● What you will do:
Recast the rows from the line containing "The height and" through the end of the rows, inclusive, as a JSON list of strings with one string per line and blank lines omitted. Leave the pictures out of the answer.

● The data:
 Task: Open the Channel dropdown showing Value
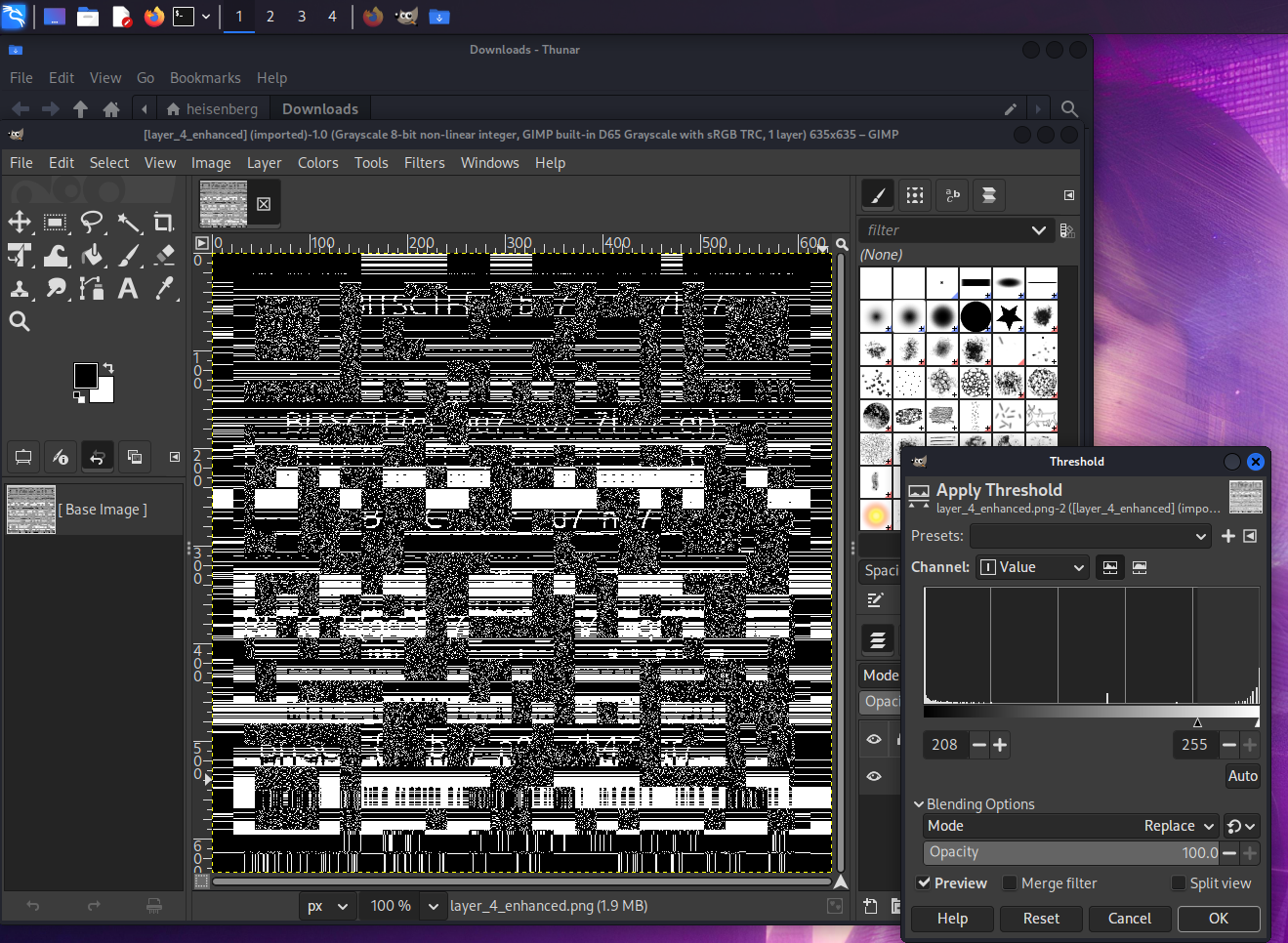tap(1031, 566)
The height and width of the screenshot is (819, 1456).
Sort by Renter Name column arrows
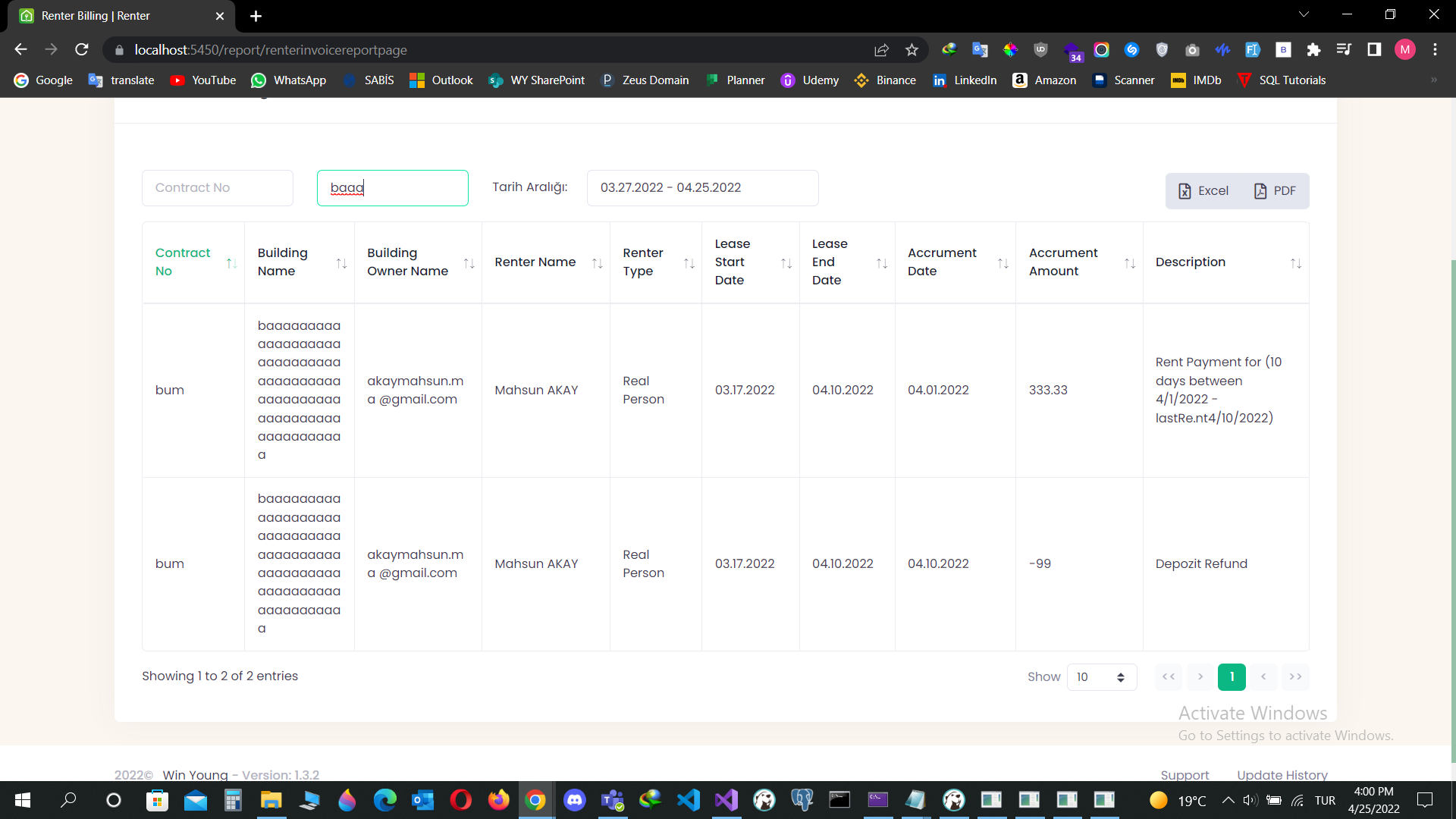(x=597, y=263)
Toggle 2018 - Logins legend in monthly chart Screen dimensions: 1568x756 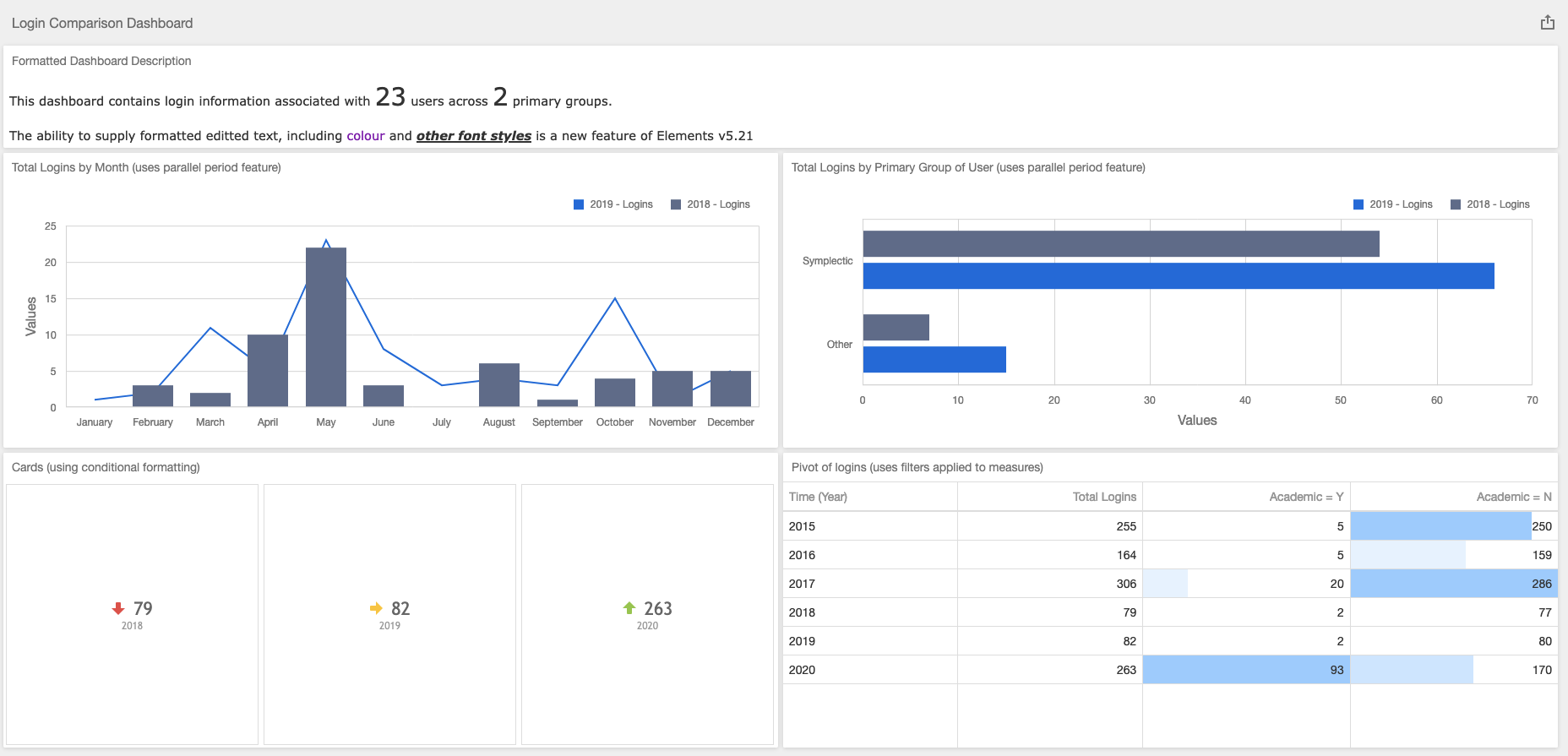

● Reply to the task:
[
  "The height and width of the screenshot is (819, 1456).",
  "Sort by Renter Name column arrows",
  "(x=597, y=263)",
  "Toggle 2018 - Logins legend in monthly chart Screen dimensions: 1568x756 "
]